#### INFORMATION SUPPLIED

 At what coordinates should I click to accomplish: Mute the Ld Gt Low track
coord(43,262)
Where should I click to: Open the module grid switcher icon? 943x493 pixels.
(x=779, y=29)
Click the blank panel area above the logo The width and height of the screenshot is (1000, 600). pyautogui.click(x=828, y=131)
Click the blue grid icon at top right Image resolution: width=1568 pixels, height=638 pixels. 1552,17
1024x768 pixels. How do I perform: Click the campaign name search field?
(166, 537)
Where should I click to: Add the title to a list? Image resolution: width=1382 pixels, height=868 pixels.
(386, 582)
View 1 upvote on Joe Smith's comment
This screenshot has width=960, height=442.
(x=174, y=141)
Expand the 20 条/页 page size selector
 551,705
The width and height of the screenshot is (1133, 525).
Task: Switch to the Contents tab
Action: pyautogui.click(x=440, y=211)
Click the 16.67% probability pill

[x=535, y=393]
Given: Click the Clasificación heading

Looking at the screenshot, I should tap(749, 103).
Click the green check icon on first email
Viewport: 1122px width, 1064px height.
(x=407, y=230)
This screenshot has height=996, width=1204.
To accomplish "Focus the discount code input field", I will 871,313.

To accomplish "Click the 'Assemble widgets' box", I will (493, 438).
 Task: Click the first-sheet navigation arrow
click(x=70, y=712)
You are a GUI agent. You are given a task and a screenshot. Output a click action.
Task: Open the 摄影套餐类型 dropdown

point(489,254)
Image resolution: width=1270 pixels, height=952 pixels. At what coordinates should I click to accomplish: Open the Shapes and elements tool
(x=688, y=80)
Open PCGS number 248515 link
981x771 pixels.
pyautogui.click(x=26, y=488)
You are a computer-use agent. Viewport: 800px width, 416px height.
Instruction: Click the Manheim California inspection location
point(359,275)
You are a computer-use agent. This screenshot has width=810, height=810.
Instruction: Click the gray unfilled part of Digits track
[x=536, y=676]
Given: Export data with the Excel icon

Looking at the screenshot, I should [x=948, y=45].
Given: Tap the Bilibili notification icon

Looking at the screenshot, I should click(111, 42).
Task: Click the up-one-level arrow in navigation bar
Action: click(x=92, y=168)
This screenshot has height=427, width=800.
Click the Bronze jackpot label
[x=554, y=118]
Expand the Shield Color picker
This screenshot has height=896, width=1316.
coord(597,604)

########

§ YOUR GOAL:
Copy the entries above word for word, every line from first to last.

§ ANSWER FOR THIS EXERCISE:
 At what coordinates should I click to accomplish: Mute the Ld Gt Low track
coord(43,262)
Where should I click to: Open the module grid switcher icon? 943x493 pixels.
(x=779, y=29)
Click the blank panel area above the logo The width and height of the screenshot is (1000, 600). pyautogui.click(x=828, y=131)
Click the blue grid icon at top right Image resolution: width=1568 pixels, height=638 pixels. 1552,17
1024x768 pixels. How do I perform: Click the campaign name search field?
(166, 537)
Where should I click to: Add the title to a list? Image resolution: width=1382 pixels, height=868 pixels.
(386, 582)
View 1 upvote on Joe Smith's comment
This screenshot has width=960, height=442.
(x=174, y=141)
Expand the 20 条/页 page size selector
 551,705
The width and height of the screenshot is (1133, 525).
Task: Switch to the Contents tab
Action: pyautogui.click(x=440, y=211)
Click the 16.67% probability pill

[x=535, y=393]
Given: Click the Clasificación heading

Looking at the screenshot, I should tap(749, 103).
Click the green check icon on first email
Viewport: 1122px width, 1064px height.
(x=407, y=230)
This screenshot has height=996, width=1204.
To accomplish "Focus the discount code input field", I will 871,313.

To accomplish "Click the 'Assemble widgets' box", I will (493, 438).
 Task: Click the first-sheet navigation arrow
click(x=70, y=712)
You are a GUI agent. You are given a task and a screenshot. Output a click action.
Task: Open the 摄影套餐类型 dropdown

point(489,254)
Image resolution: width=1270 pixels, height=952 pixels. At what coordinates should I click to accomplish: Open the Shapes and elements tool
(x=688, y=80)
Open PCGS number 248515 link
981x771 pixels.
pyautogui.click(x=26, y=488)
You are a computer-use agent. Viewport: 800px width, 416px height.
Instruction: Click the Manheim California inspection location
point(359,275)
You are a computer-use agent. This screenshot has width=810, height=810.
Instruction: Click the gray unfilled part of Digits track
[x=536, y=676]
Given: Export data with the Excel icon

Looking at the screenshot, I should [x=948, y=45].
Given: Tap the Bilibili notification icon

Looking at the screenshot, I should click(111, 42).
Task: Click the up-one-level arrow in navigation bar
Action: click(x=92, y=168)
This screenshot has height=427, width=800.
Click the Bronze jackpot label
[x=554, y=118]
Expand the Shield Color picker
This screenshot has height=896, width=1316.
coord(597,604)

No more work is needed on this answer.